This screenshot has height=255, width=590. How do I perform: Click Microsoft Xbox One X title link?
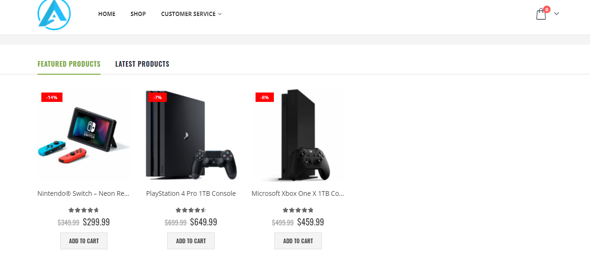[x=298, y=193]
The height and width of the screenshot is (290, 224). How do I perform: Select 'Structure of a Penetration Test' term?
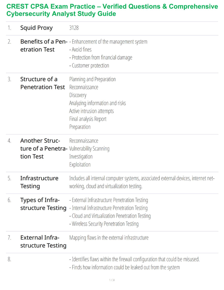click(43, 83)
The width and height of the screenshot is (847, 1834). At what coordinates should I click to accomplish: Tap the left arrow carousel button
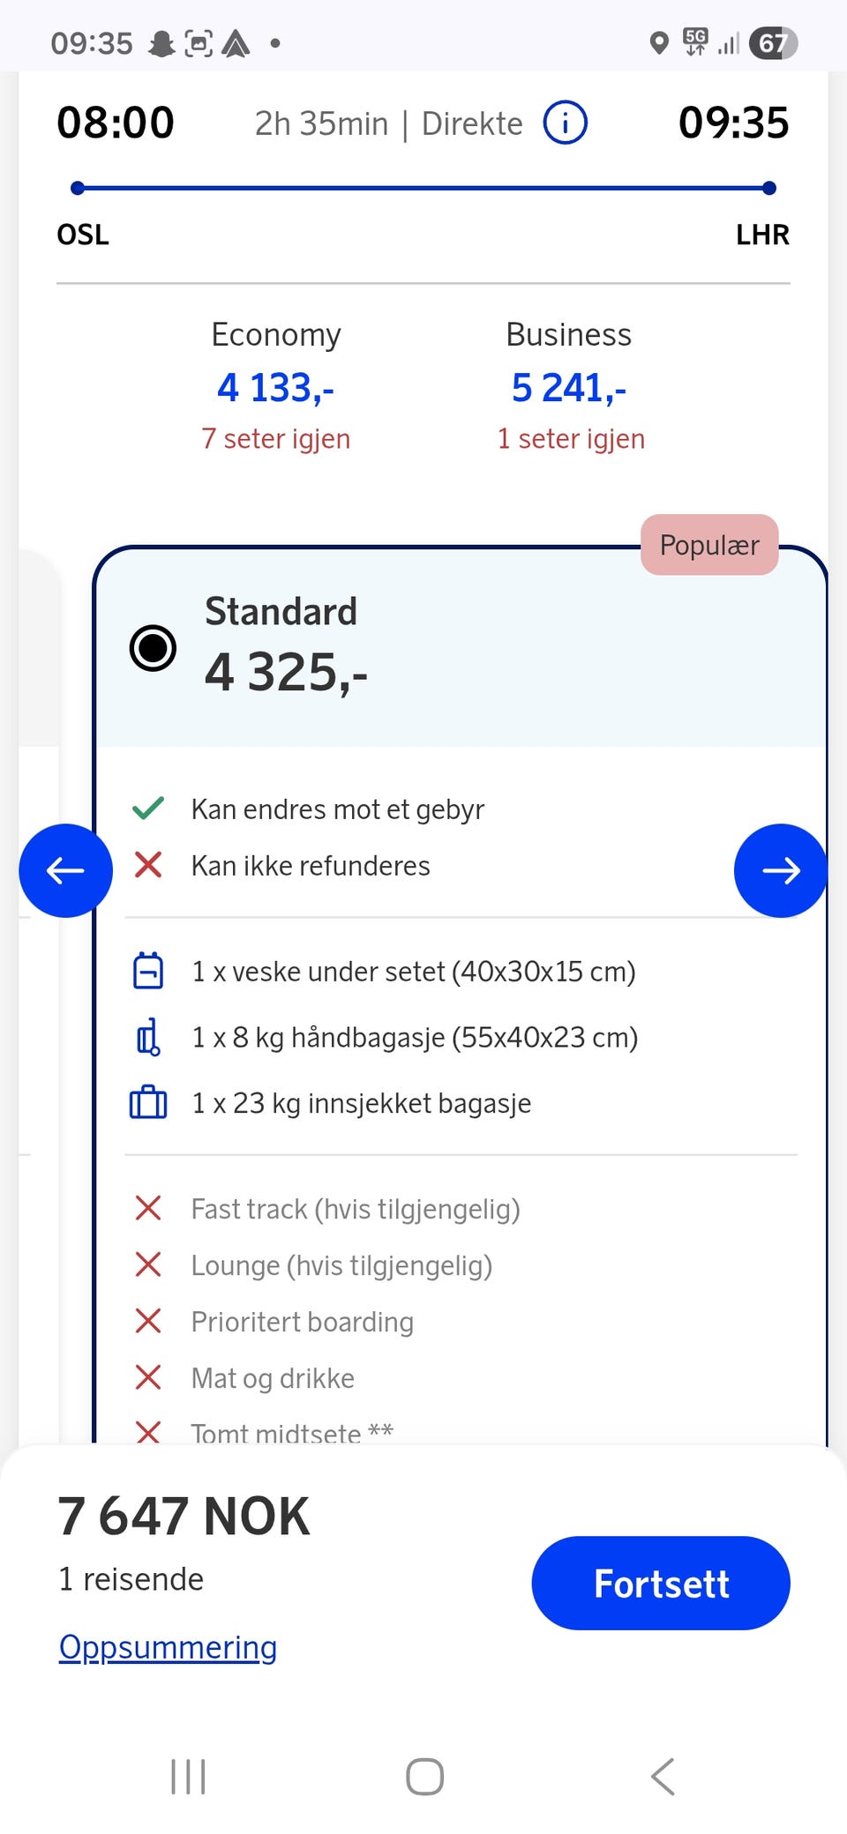pyautogui.click(x=65, y=870)
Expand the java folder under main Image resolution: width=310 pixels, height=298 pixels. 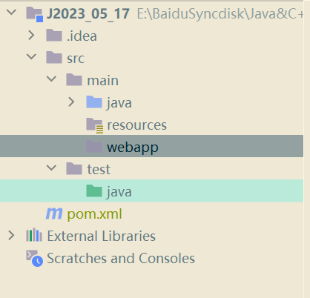pos(71,102)
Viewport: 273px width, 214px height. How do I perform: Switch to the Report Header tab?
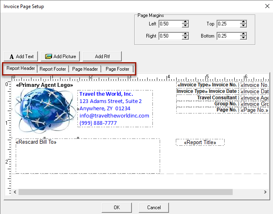coord(21,69)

◆ **WHAT YOU ARE ASKED TO DO**: Please rewrite the records from the start up to and including the line with "pyautogui.click(x=65, y=870)" as a two-column CSV headed text and answer, with one row per record. Put each field in quotation marks, turn any line breaks into spaces, and leave the pictures out.

◆ **EXERCISE RESULT**:
text,answer
"This screenshot has height=255, width=590. How do I perform: Click Microsoft Xbox One X title link?","[x=298, y=193]"
"The height and width of the screenshot is (290, 224). How do I perform: Select 'Structure of a Penetration Test' term?","click(43, 83)"
"The width and height of the screenshot is (847, 1834). At what coordinates should I click to accomplish: Tap the left arrow carousel button","pyautogui.click(x=65, y=870)"